O coronel do Comando de Policiamento da Capital, Leonardo Torres Ribeiro, disse ontem ter recebido, antes do protesto, uma carta do MPL pedindo que a PM mantivesse distância dos manifestantes durante a caminhada. Ribeiro informou que o pedido citava o ato do Comitê Popular da Copa no dia 15 de maio, que transcorreu sem conflitos, quando provocações geradas pela proximidade da PM e manifestantes deflagrou uma brutal repressão ao protesto. A Polícia Militar decidiu respeitar a solicitação do MPL e levou um efetivo preparado para acompanhar o protesto a distância.

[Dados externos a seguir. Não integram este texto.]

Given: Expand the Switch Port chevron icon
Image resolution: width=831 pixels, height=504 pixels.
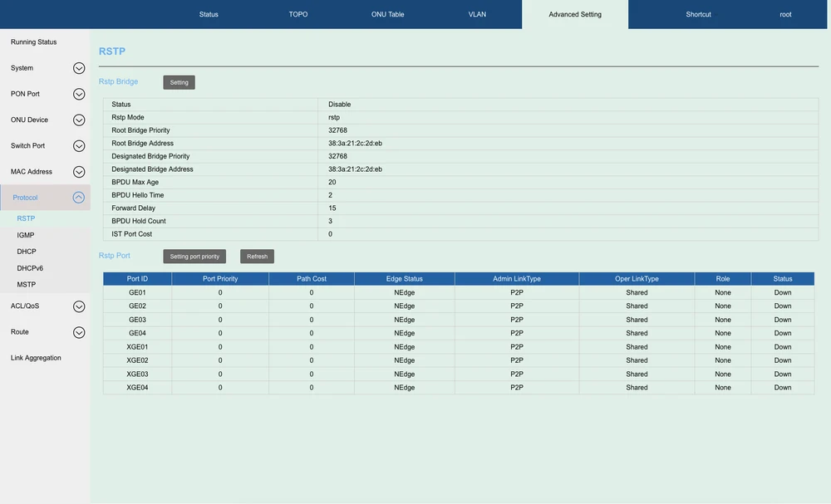Looking at the screenshot, I should click(79, 146).
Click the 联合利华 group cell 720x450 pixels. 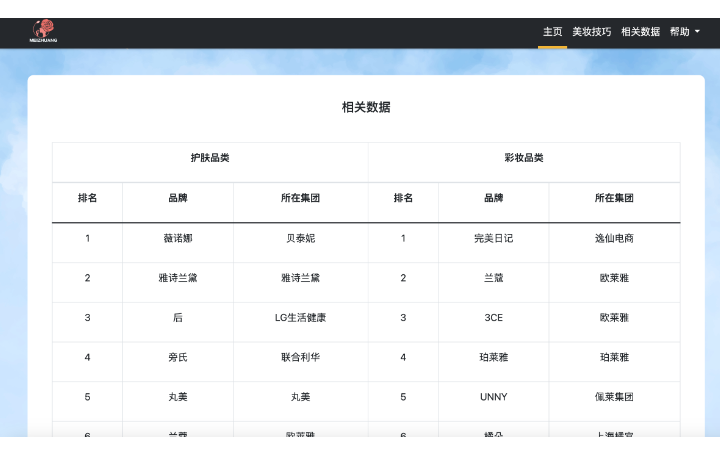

A estudante Letícia Cardoso, 18 anos, militante e uma das porta-vozes do grupo, confirmou o envio da carta à polícia, mas disse que a proposta do movimento foi a de realizar um ato “lúdico” sem confrontos com a polícia.
“A PM tentou negociar um projeto para manter a manifestação segura e a gente escreveu essa carta que tinha a programação do ato. Não queríamos conflito. Nós planejamos o trajeto e dispomos para PM nossas intervenções teatrais e de música, com festa, show. Deixamos claro o objetivo do ato e o percurso e assim não haveria necessidade da presença da PM tensionando o ato”.